● Your goal
Among the entries below, take the line with "Task: Click the add" and the line with "Task: Click the opening head tag", and output them and every line between them exactly, with nothing else.

● Data excerpts
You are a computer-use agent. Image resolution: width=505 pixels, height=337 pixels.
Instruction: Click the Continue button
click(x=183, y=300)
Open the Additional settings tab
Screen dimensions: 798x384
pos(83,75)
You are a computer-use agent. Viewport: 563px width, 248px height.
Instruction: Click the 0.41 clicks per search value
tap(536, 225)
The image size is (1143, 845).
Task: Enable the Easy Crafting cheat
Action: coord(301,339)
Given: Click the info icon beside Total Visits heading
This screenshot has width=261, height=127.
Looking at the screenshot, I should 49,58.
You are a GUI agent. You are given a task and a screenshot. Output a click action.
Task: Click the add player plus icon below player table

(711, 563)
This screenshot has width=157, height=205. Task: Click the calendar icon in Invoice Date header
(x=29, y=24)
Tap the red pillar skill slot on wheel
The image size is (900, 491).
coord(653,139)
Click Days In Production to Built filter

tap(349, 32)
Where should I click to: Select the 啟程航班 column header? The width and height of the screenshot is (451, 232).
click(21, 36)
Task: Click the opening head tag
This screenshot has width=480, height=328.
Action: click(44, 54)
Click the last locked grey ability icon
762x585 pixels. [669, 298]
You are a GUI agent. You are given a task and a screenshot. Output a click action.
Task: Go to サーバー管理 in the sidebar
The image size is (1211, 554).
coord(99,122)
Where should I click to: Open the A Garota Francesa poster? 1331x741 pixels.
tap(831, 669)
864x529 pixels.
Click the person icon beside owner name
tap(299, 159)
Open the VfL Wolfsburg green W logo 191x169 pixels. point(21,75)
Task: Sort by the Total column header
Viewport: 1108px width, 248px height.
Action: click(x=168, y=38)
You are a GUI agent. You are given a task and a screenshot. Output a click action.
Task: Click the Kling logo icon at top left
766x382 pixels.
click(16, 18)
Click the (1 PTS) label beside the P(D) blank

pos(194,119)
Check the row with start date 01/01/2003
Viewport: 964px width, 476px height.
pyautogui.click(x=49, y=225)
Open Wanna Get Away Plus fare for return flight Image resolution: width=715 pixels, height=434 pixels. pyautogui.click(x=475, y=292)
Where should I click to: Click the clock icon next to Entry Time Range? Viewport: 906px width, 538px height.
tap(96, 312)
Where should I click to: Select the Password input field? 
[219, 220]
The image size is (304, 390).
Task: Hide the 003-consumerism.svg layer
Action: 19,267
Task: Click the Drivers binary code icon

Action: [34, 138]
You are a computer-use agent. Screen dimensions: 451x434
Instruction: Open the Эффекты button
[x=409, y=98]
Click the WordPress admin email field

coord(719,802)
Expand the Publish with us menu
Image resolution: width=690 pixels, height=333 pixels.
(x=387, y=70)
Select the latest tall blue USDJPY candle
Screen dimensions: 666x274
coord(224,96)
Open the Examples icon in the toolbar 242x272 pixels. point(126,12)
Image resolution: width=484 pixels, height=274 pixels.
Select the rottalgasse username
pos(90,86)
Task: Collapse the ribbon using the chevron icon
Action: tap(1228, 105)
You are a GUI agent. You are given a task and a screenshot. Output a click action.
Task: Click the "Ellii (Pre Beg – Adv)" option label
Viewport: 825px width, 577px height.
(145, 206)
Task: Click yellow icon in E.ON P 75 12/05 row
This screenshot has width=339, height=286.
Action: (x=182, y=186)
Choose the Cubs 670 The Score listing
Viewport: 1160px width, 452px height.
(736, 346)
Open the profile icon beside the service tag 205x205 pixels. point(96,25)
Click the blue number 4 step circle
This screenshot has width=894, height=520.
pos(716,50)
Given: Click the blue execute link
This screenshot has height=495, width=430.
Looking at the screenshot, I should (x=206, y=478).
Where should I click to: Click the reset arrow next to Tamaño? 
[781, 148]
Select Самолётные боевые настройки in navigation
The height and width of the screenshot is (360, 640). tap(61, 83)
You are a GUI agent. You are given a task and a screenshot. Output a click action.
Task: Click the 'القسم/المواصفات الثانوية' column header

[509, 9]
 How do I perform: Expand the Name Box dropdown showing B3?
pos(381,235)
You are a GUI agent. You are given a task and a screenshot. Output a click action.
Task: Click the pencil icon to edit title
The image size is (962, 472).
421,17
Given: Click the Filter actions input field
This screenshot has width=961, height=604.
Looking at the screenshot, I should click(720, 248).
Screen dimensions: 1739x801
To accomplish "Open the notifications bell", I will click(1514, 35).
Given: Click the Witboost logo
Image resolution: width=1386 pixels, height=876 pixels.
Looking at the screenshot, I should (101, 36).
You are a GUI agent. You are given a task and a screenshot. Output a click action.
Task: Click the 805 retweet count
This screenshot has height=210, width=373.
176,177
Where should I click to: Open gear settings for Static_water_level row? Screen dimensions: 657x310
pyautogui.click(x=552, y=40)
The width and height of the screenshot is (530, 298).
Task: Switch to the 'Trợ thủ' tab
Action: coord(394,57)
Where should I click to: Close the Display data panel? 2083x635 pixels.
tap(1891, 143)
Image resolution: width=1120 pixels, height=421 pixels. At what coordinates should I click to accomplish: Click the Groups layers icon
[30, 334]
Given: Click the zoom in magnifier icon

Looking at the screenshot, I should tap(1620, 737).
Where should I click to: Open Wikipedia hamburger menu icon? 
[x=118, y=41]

● Task answer
Task: Click the add player plus icon below player table

(711, 563)
This screenshot has width=157, height=205. Task: Click the calendar icon in Invoice Date header
(x=29, y=24)
Tap the red pillar skill slot on wheel
The image size is (900, 491).
coord(653,139)
Click Days In Production to Built filter

tap(349, 32)
Where should I click to: Select the 啟程航班 column header? The width and height of the screenshot is (451, 232).
click(21, 36)
Task: Click the opening head tag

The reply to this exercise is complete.